## [TASK DIRECTIONS]
Can you duplicate the records below line for line, leaving out the pictures?

## [Pointing records for text and elements]
———

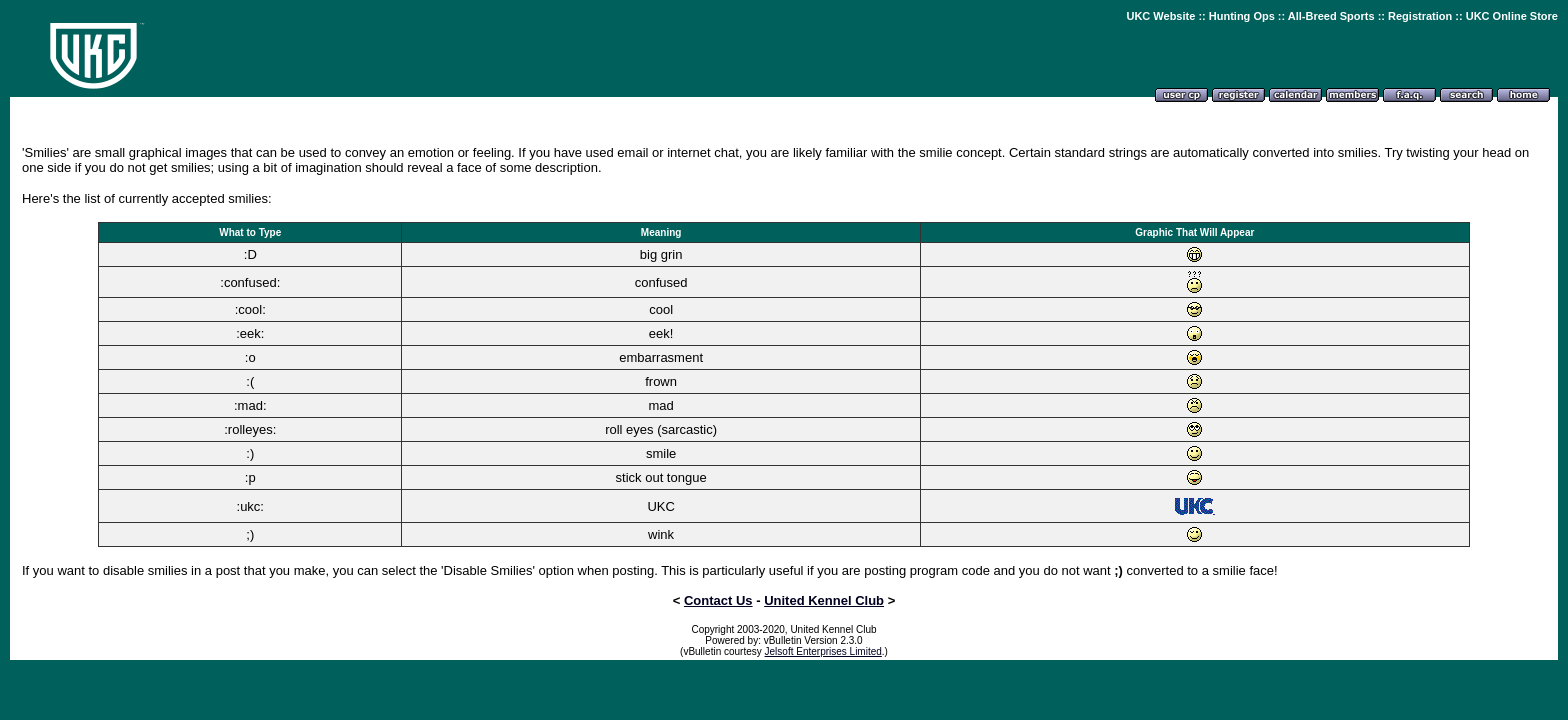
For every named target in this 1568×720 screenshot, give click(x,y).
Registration (1420, 16)
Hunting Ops (1242, 16)
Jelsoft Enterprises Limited (823, 651)
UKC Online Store (1512, 16)
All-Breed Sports (1331, 16)
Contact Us (718, 600)
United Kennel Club (824, 600)
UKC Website (1160, 16)
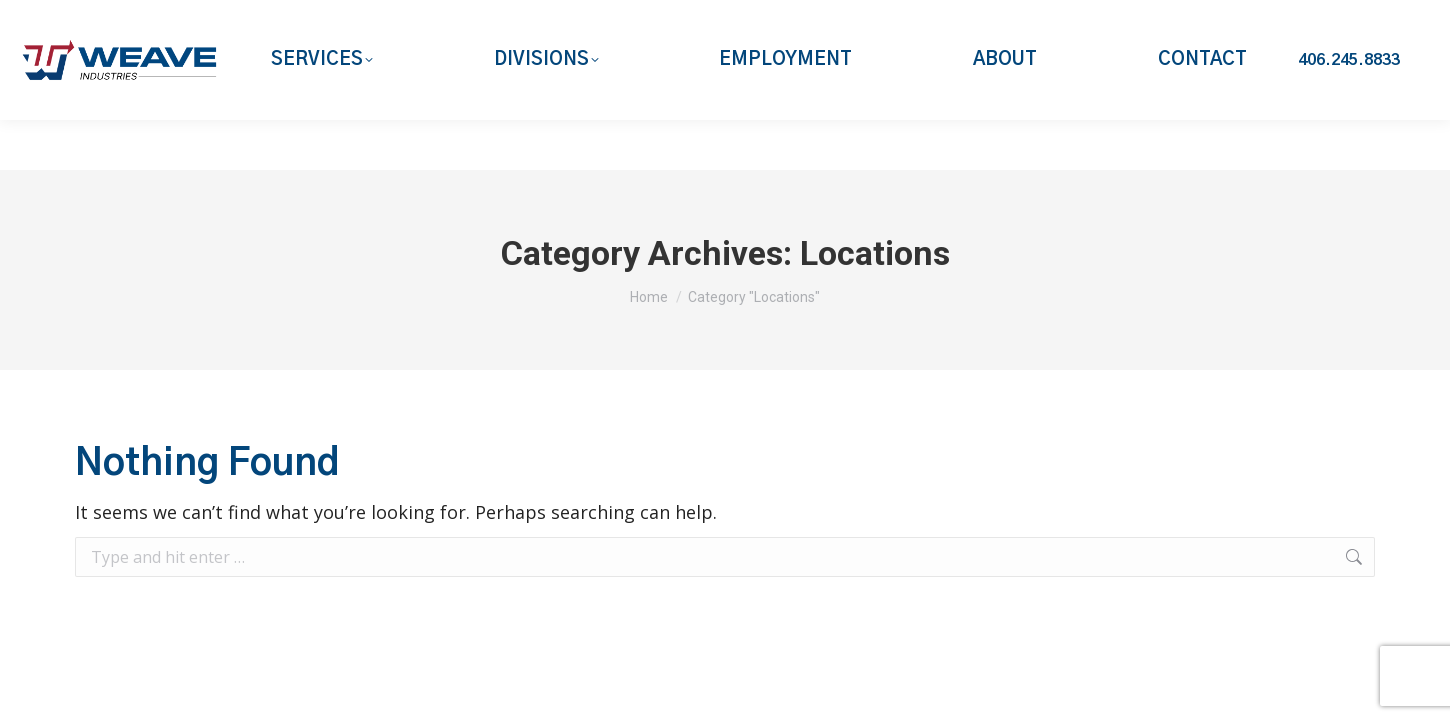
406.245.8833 (1349, 110)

———

## [RIGHT ANSWER]
For every named target in this 1568×720 screenshot, give click(x,y).
Registration (1420, 16)
Hunting Ops (1242, 16)
Jelsoft Enterprises Limited (823, 651)
UKC Online Store (1512, 16)
All-Breed Sports (1331, 16)
Contact Us (718, 600)
United Kennel Club (824, 600)
UKC Website (1160, 16)
406.245.8833 (1349, 110)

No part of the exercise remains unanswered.